VERTIGO: MAKING SENSE OF DISEQUILIBRIUM AT THE BRITTLE-DUCTILE TRANSITION


GOTTARDI, Raphael, School of Geosciences, University of Louisiana, 611 McKinley Street, Hamilton Hall 311, Lafayette, LA 70504-0001, CASALE, Gabriele, Department of Geological and Environmental Sciences, Appalachian State University, 572 Rivers Street, Boone, NC 28608 and MCALEER, Ryan, U.S. Geological Survey, 954 National Center, Reston, VA 20192

In detachment shear zones the geochemical record is often difficult to interpret because, despite being at “elevated temperatures,” the ductile portion of a shear zone is still an exhumational (retrograde) structure, and so the thermal driving force for reaction and equilibration is lacking. Instead, reaction progress may be controlled by factors that can vary at a fine scale, such as the availability and composition of fluids as well as strain. In such settings, disequilibrium is the rule rather than the exception.

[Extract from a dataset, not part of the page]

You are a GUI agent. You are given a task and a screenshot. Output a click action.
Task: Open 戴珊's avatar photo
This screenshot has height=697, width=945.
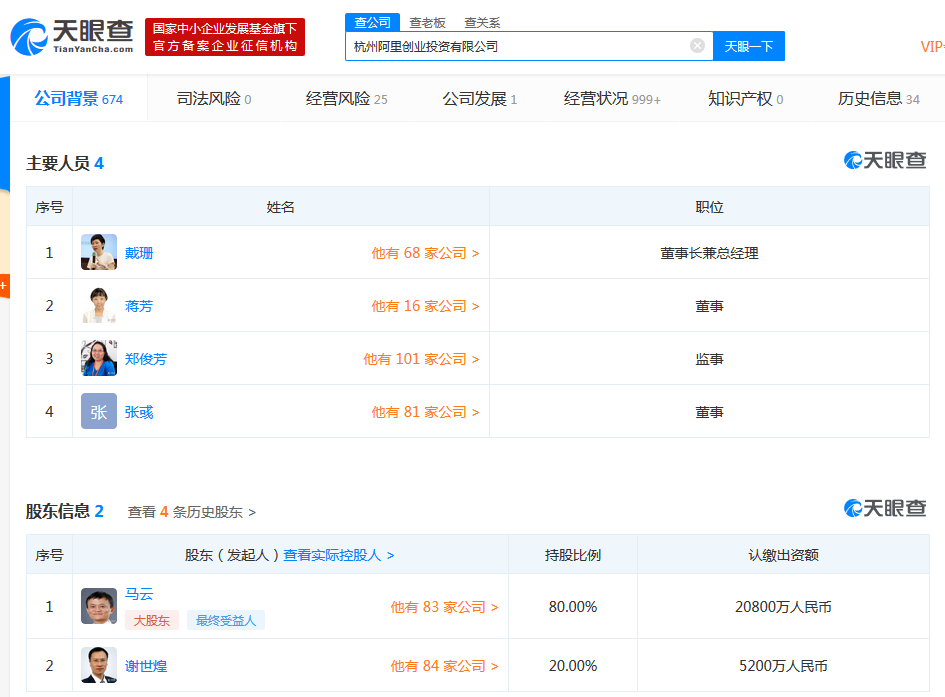coord(99,253)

Here, we document the microtextural, microchemical, and isotopic consequences of the waning stages of ductile deformation on quartzites and micaceous kyanite quartzites of the Raft River detachment shear zone. Microtexturally, disequilibrium in quartzites is reflected by unannealed quartz microstructures such as undulose extinction, deformation lamellae, chessboard structures, and poorly defined quartz c-axis cross-girdles. Microchemically, in kyanite-quartzites, disequilibrium is reflected in CL-zoned kyanite that preserves a clear history of fracture, overgrowth by new more CL-active kyanite, and subsequent fracture with either quartz or muscovite precipitation. Similarly, in muscovite-poor quartzites, muscovite exhibits major and trace element zonation patterns consistent with syndeformational overgrowth on older (detrital?) muscovite cores. In contrast to these strongly zoned minerals, in relatively muscovite-rich kyanite quartzites, individual muscovite grains exhibit little zoning. These microchemical variations in muscovite parallel variations in the 40Ar/39Ar signatures. Our published 40Ar/39Ar data show single step ages as old as 150 Ma in samples with chemically zoned muscovite, consistent with preservation of not only chemical but also argon isotopic relicts in muscovite cores. In contrast, preliminary new data from the kyanite quartzites yield only Miocene 40Ar/39Ar step ages—consistent with complete destruction of detrital grains and the presence of only syndeformational muscovite. Taken together, the data highlight the varying response of different mineral, chemical and isotopic systems in a tectonically exhuming shear zone.